Overlaying these massive stores of carbon is the wild landscape of the Boreal Forest, one of the world’s largest forest biomes that still retains vast areas with little footprint of large-scale industrial activity. Inhabiting the Boreal Forest landscape are billions of nesting birds of nearly 400 species. Most of which migrate south for the winter, connecting the Boreal Forest to landscapes stretching from the U.S., Mexico, and the Caribbean south through Central America to southern South America. A few even winter in Europe, Africa, Asia, and Australia!
Birds like the Palm Warbler and the Blackpoll Warbler reach some of their highest breeding densities in the peatland habitats that overlay some of the highest densities of carbon within the Boreal Forest, places like the Hudson-James Bay Lowlands of Ontario.
And these are just two examples of hundreds of Boreal Forest bird species whose important breeding concentrations overlap with large stores of carbon.
Of course, it is not just birds that show this co-occurrence with carbon stores.
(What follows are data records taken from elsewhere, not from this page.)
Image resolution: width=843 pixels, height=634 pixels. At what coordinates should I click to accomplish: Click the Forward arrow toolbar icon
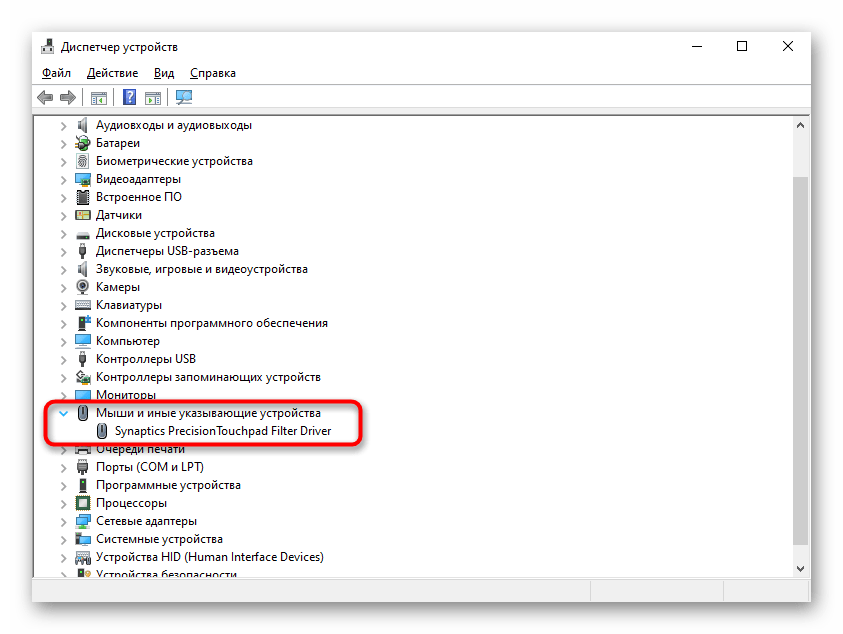[68, 97]
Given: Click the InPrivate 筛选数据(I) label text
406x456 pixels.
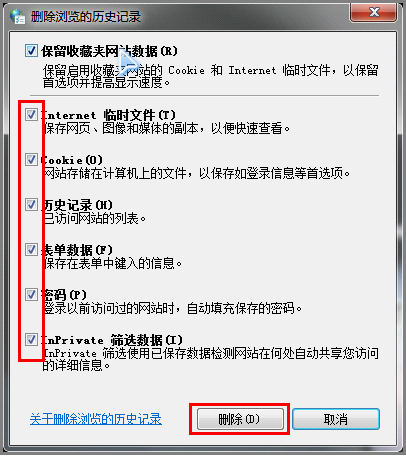Looking at the screenshot, I should point(112,340).
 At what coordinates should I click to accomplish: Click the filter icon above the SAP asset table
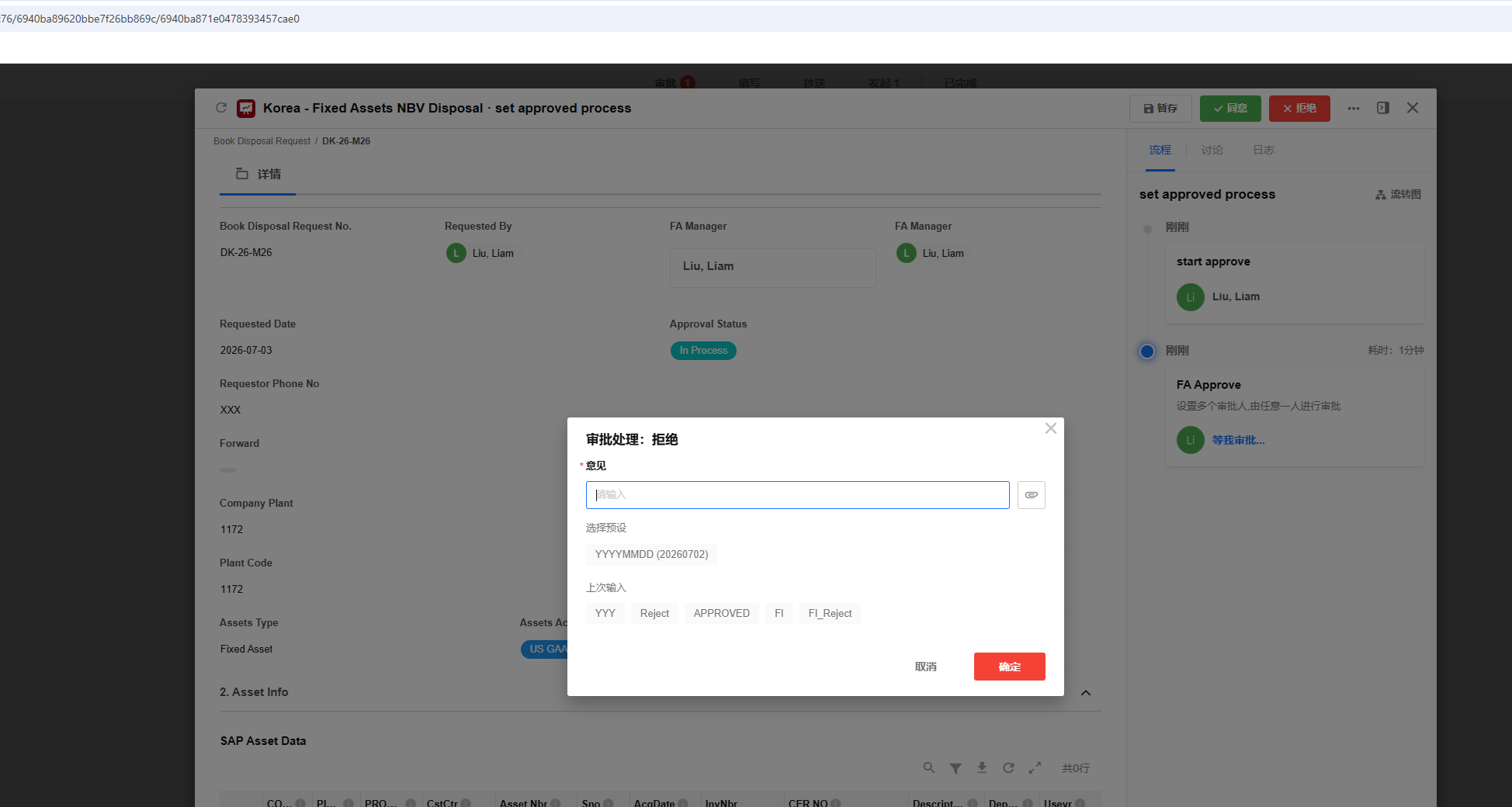click(955, 768)
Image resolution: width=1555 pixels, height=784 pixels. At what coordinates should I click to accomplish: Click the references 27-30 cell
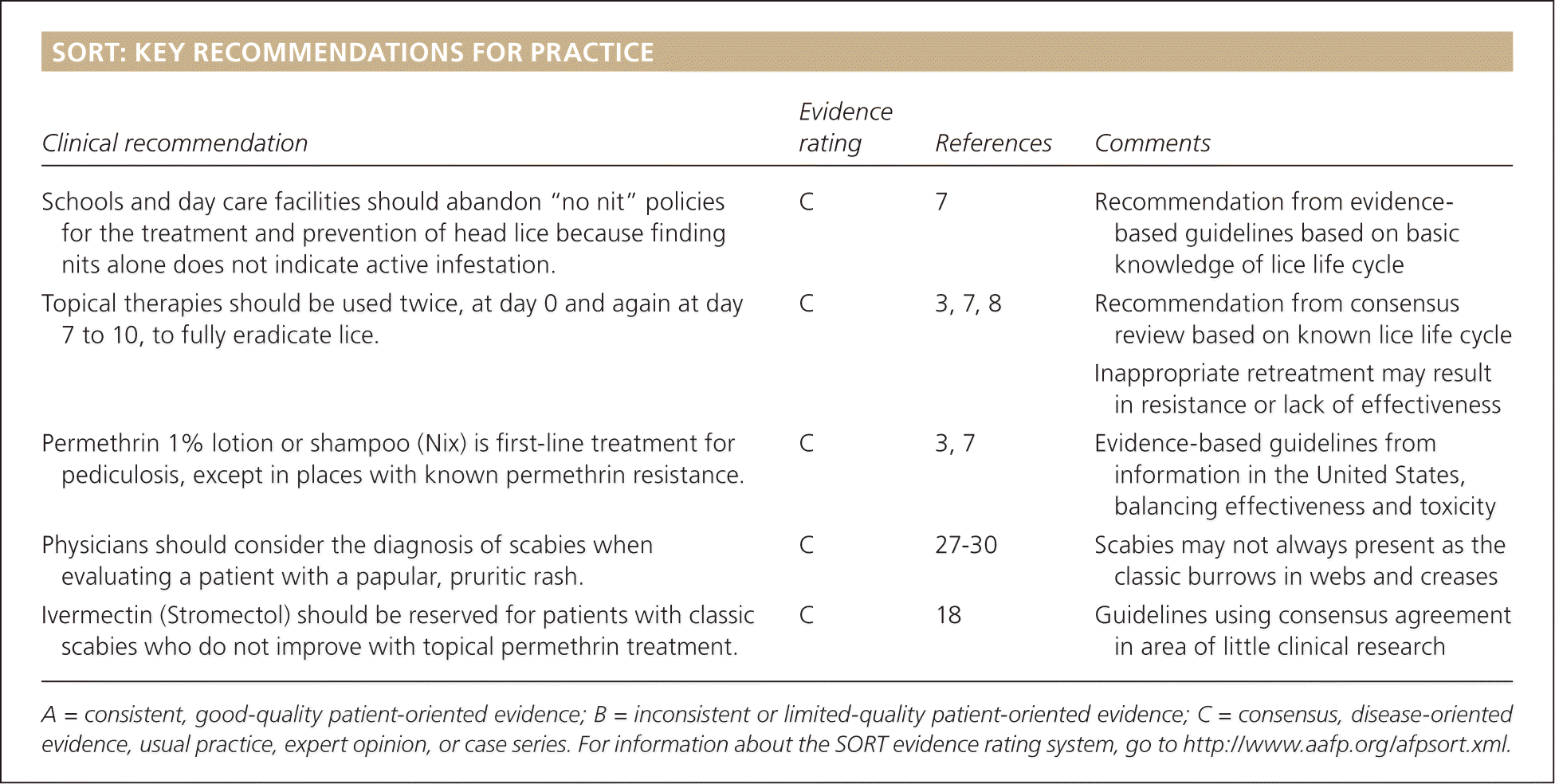(x=965, y=546)
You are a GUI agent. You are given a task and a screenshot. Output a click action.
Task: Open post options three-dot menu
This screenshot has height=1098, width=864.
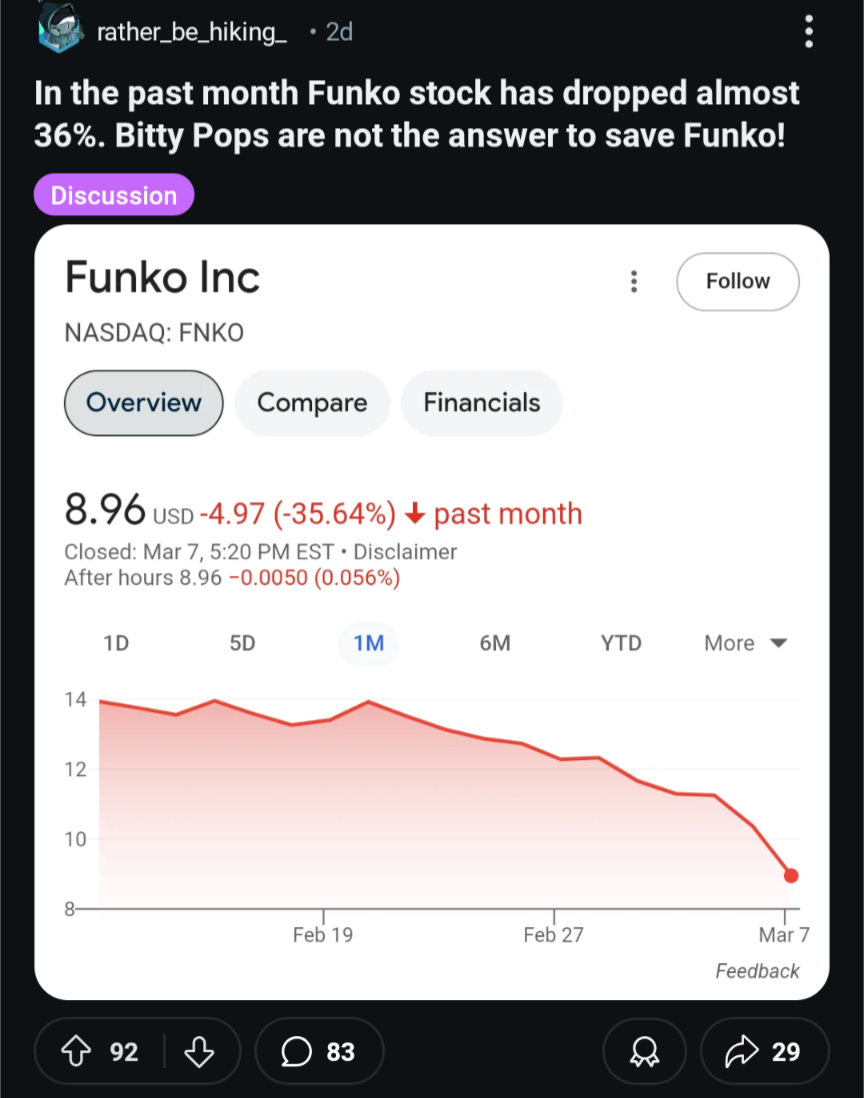click(809, 32)
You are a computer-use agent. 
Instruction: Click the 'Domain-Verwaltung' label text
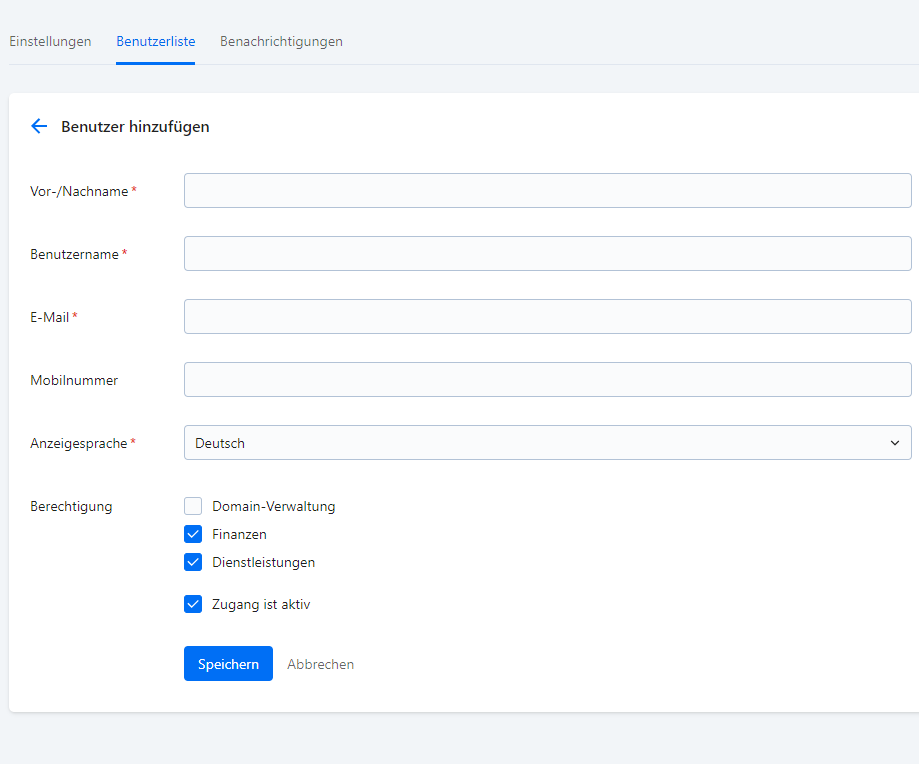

One of the most iconic species of the Boreal Forest is the Boreal Woodland Caribou, sadly now a species that is officially listed under Canada’s Species At Risk Act as Threatened. Many of the remaining healthier Boreal Woodland Caribou herds show major overlap in their distribution with the highest densities of carbon in peatlands and soils of Canada.
The hope that springs from these facts is that efforts to increase the number and scale of land protections in the Boreal Forest will protect both the carbon stores found there as well as its biodiversity and ecological values.
Fortunately, Indigenous governments and communities and their amazing leaders are already taking impressive steps to protect and steward their traditional territories across the Boreal Forest of Canada. Some of the largest land protection actions in modern history have been carried out by Indigenous governments in the Boreal Forest and even more are underway, largely as Indigenous Protected and Conserved Area proposals. These are new land protections that would steward billions of tonnes of carbon, millions of birds, and countless other animals and plants of this unique and special part of the world.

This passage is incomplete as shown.